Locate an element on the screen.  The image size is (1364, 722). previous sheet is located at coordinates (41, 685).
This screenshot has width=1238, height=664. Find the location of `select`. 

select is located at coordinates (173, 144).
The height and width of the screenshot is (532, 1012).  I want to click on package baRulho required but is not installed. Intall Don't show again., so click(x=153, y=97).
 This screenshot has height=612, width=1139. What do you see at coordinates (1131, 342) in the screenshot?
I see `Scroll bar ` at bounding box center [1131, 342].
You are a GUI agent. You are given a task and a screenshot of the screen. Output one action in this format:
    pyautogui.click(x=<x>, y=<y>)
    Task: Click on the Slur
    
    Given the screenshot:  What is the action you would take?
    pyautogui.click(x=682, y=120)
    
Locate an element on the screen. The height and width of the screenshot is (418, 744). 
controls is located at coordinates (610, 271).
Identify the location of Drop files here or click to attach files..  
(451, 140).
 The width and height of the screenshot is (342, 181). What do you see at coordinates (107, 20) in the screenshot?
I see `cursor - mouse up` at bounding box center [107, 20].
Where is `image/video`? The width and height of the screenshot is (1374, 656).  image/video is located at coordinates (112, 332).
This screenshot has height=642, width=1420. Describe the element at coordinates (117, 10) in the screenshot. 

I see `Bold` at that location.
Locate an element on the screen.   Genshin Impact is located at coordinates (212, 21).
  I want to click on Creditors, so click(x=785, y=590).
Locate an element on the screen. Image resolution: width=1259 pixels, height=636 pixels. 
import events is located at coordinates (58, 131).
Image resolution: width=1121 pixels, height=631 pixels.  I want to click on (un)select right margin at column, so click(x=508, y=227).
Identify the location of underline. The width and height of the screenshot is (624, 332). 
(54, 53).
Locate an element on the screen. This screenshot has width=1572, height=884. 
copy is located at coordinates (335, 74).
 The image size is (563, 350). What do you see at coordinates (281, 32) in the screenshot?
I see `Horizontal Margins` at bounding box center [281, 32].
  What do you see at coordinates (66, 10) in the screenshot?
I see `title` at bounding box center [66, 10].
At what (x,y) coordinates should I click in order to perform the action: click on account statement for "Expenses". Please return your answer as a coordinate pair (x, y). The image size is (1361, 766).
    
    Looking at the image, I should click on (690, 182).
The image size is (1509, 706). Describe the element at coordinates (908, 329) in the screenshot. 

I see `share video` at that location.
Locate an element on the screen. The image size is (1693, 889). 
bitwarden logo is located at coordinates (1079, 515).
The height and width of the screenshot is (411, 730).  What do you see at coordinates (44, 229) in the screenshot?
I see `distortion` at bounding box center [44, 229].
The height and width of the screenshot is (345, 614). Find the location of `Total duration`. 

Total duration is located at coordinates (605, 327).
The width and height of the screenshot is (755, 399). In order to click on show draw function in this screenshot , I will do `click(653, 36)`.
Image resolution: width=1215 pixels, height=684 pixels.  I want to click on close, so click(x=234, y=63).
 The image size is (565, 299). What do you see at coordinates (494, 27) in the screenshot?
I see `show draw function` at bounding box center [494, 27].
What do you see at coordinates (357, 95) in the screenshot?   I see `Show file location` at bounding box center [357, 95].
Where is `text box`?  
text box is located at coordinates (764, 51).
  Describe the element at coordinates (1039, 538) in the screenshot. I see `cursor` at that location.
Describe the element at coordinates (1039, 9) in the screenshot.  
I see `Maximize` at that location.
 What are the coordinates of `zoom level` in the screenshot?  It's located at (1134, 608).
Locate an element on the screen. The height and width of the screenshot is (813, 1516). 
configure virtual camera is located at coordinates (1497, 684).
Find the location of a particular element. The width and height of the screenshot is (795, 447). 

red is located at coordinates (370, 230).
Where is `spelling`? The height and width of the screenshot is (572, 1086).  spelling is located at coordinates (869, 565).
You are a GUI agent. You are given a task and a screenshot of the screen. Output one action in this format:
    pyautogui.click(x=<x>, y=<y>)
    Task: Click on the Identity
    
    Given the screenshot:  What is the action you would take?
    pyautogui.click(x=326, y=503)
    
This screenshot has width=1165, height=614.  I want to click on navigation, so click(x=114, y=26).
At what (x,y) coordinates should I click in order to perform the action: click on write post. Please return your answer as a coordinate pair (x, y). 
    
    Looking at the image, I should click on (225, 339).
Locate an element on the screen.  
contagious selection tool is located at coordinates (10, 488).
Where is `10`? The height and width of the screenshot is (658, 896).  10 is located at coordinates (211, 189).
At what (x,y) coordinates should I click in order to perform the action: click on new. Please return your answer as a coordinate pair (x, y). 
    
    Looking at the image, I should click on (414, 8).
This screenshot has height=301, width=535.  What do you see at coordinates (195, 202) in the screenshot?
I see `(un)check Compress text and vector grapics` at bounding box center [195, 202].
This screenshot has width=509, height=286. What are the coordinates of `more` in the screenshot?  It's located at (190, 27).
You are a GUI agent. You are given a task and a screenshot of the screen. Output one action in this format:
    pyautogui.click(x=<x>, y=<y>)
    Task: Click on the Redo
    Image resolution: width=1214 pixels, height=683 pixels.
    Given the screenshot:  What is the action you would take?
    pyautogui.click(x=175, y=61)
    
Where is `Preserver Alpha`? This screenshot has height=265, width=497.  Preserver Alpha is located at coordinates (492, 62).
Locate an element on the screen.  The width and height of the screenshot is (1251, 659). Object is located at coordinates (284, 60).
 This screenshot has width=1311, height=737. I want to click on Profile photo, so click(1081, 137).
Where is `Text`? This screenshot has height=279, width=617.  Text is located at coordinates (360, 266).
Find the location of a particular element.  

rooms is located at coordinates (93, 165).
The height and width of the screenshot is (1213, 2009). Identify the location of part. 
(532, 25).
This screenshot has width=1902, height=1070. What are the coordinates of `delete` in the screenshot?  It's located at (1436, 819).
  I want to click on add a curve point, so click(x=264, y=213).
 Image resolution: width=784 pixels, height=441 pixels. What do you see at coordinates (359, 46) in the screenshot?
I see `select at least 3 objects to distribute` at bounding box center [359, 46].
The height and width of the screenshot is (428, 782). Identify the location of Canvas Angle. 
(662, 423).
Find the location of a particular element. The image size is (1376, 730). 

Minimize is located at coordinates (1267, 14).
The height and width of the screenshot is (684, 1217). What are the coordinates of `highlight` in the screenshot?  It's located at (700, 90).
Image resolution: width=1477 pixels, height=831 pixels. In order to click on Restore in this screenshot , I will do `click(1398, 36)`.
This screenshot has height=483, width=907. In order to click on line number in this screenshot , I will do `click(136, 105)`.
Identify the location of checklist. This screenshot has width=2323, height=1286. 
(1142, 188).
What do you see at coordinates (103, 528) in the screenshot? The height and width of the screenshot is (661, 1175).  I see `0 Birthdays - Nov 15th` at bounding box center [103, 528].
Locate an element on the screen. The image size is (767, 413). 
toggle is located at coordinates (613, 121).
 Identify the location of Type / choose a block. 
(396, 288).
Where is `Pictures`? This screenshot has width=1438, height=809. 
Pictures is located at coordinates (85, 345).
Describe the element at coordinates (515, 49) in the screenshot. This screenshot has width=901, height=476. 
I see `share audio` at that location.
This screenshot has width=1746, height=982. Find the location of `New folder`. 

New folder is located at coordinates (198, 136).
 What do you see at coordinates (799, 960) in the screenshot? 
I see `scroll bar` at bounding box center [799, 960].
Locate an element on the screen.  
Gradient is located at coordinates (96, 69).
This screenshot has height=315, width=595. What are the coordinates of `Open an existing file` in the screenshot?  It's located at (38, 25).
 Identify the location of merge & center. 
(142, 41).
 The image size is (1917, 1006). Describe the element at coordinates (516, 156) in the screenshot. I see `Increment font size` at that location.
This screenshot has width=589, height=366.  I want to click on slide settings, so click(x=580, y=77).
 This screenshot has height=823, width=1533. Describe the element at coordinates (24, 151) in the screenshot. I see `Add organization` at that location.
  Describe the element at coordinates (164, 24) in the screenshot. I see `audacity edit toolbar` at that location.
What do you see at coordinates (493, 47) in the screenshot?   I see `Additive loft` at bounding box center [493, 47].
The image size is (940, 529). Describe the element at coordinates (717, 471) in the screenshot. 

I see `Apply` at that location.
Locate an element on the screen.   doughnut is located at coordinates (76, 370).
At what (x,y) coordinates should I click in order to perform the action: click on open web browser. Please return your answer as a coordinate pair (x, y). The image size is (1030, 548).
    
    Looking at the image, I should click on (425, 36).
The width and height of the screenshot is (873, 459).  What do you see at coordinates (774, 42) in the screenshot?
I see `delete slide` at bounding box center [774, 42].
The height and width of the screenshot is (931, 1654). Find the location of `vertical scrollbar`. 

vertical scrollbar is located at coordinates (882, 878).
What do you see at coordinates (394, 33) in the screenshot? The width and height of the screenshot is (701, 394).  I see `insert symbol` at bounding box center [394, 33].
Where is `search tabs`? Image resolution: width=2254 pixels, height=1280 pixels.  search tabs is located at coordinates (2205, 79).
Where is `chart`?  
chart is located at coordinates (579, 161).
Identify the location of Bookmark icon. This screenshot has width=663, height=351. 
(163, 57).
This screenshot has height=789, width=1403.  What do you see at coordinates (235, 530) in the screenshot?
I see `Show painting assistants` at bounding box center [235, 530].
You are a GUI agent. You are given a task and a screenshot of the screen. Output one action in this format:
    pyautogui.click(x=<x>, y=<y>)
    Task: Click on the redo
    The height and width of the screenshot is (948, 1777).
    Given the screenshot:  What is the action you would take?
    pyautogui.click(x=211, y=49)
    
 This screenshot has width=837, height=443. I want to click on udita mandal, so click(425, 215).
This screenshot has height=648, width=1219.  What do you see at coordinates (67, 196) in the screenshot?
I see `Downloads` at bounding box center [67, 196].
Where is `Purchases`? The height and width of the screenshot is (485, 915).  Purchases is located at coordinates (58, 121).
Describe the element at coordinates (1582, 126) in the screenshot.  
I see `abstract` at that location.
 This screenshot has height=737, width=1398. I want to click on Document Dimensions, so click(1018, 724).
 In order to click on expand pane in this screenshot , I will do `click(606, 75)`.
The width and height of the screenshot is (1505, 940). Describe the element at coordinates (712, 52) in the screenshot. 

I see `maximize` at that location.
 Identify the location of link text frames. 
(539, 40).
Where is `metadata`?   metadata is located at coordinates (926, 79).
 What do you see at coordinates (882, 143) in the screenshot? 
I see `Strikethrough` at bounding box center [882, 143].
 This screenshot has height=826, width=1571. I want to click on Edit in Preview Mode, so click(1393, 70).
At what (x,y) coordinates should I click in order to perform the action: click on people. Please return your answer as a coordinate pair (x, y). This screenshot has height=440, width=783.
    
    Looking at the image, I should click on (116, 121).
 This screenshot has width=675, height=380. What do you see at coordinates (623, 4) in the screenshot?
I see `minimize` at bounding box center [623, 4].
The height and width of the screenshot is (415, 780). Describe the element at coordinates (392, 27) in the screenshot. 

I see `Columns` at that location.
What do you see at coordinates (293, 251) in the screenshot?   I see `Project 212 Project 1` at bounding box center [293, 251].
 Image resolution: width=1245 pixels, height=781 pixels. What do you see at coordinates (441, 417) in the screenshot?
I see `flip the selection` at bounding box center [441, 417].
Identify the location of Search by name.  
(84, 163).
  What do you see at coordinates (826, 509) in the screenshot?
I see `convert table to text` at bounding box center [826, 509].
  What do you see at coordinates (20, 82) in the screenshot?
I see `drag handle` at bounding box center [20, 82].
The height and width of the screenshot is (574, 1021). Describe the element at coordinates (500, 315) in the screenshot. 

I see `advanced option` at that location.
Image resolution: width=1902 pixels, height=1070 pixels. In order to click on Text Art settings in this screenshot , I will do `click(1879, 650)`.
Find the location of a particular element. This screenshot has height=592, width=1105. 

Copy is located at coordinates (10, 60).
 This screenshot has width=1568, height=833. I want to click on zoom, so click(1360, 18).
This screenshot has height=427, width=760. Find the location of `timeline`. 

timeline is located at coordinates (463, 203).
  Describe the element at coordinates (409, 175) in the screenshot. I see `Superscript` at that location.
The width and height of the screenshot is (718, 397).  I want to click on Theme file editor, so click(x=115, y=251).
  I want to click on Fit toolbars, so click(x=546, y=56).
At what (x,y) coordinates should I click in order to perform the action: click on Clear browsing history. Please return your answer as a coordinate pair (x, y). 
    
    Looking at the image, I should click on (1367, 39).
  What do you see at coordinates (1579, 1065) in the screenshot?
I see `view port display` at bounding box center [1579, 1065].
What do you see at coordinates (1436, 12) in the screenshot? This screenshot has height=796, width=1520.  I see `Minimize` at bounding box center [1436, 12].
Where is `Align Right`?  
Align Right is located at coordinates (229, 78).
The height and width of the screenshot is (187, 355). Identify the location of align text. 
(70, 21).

----

Print the data again without any change, from the line that contains "is (1361, 766)." through the line that contains "What do you see at coordinates (357, 95)", with both of those lines included.

* **RESPONSE TO THE TASK**
At what (x,y) coordinates should I click in order to perform the action: click on account statement for "Expenses". Please return your answer as a coordinate pair (x, y). The image size is (1361, 766).
    
    Looking at the image, I should click on (690, 182).
The image size is (1509, 706). Describe the element at coordinates (908, 329) in the screenshot. 

I see `share video` at that location.
Locate an element on the screen. The image size is (1693, 889). 
bitwarden logo is located at coordinates (1079, 515).
The height and width of the screenshot is (411, 730).  What do you see at coordinates (44, 229) in the screenshot?
I see `distortion` at bounding box center [44, 229].
The height and width of the screenshot is (345, 614). Find the location of `Total duration`. 

Total duration is located at coordinates (605, 327).
The width and height of the screenshot is (755, 399). In order to click on show draw function in this screenshot , I will do `click(653, 36)`.
Image resolution: width=1215 pixels, height=684 pixels.  I want to click on close, so click(x=234, y=63).
 The image size is (565, 299). What do you see at coordinates (494, 27) in the screenshot?
I see `show draw function` at bounding box center [494, 27].
What do you see at coordinates (357, 95) in the screenshot?   I see `Show file location` at bounding box center [357, 95].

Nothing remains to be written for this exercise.